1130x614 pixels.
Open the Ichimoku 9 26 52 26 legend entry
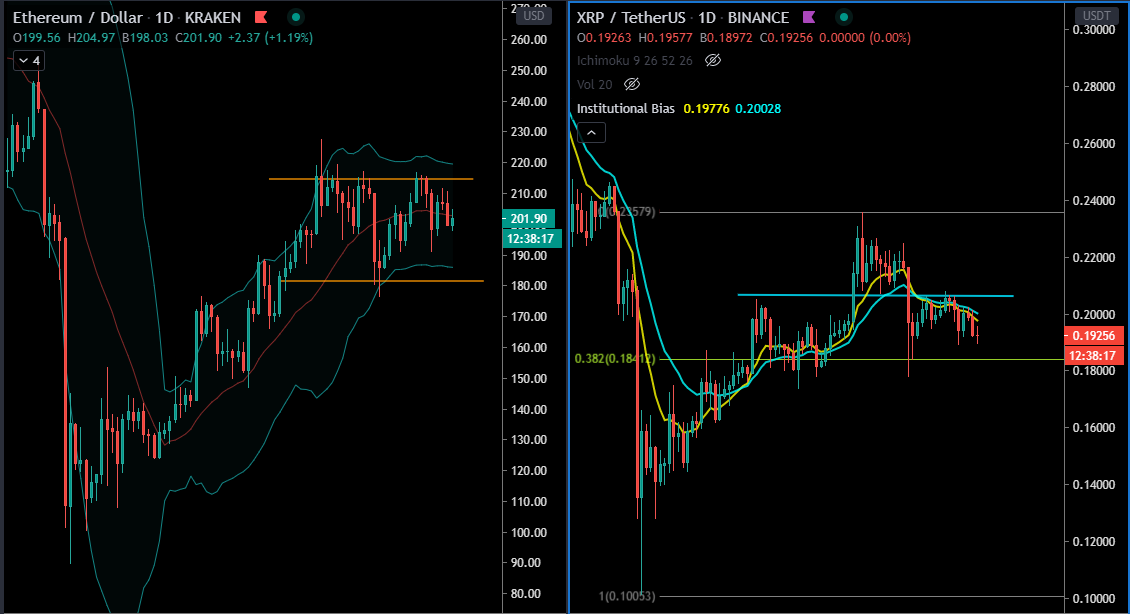(632, 60)
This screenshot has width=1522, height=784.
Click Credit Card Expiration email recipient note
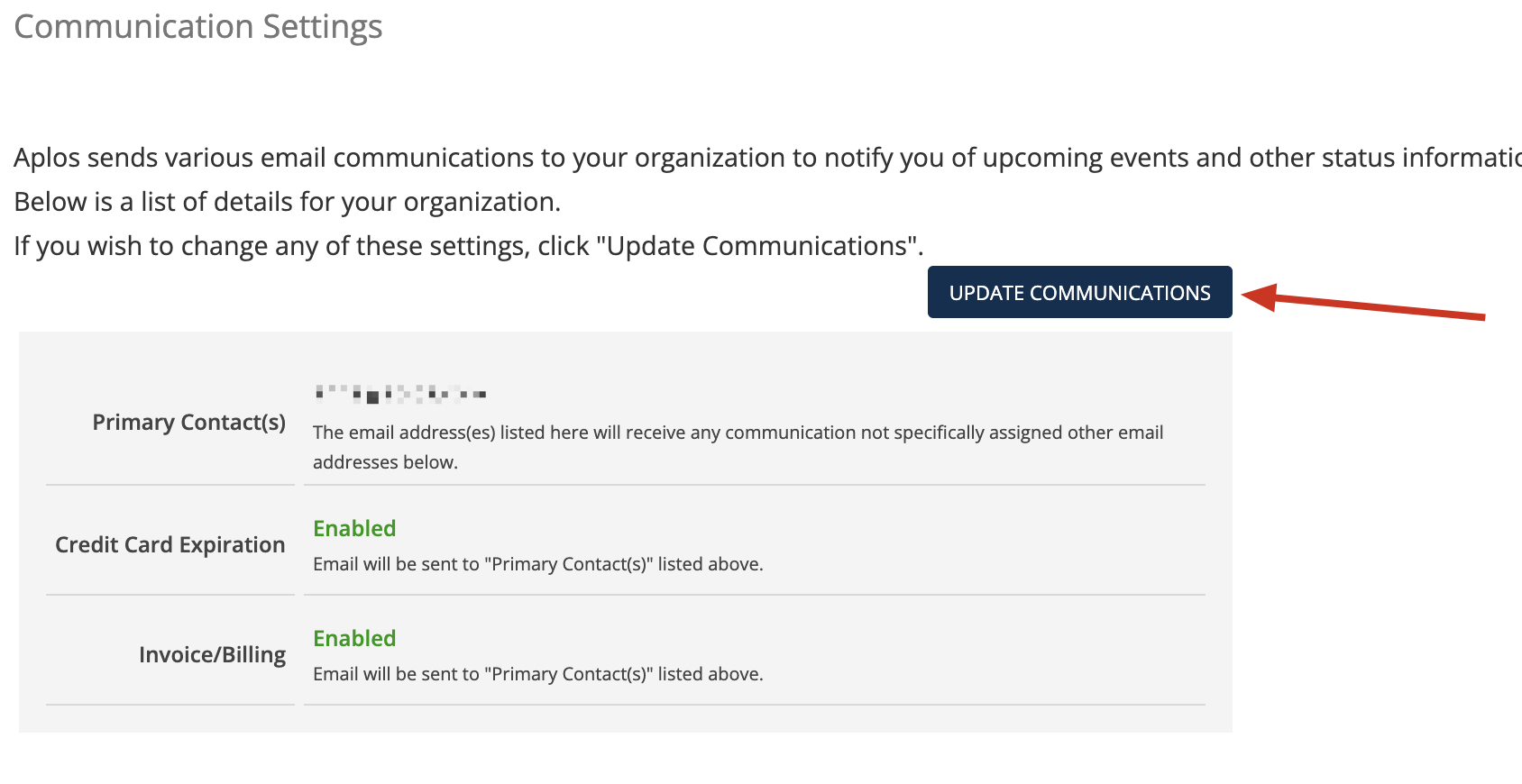coord(537,564)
+++
All of the material above should be output exactly, with the pictures left behind.

### RESPONSE AREA
1130x614 pixels.
Open the Ichimoku 9 26 52 26 legend entry
(632, 60)
This screenshot has width=1522, height=784.
Click Credit Card Expiration email recipient note
coord(537,564)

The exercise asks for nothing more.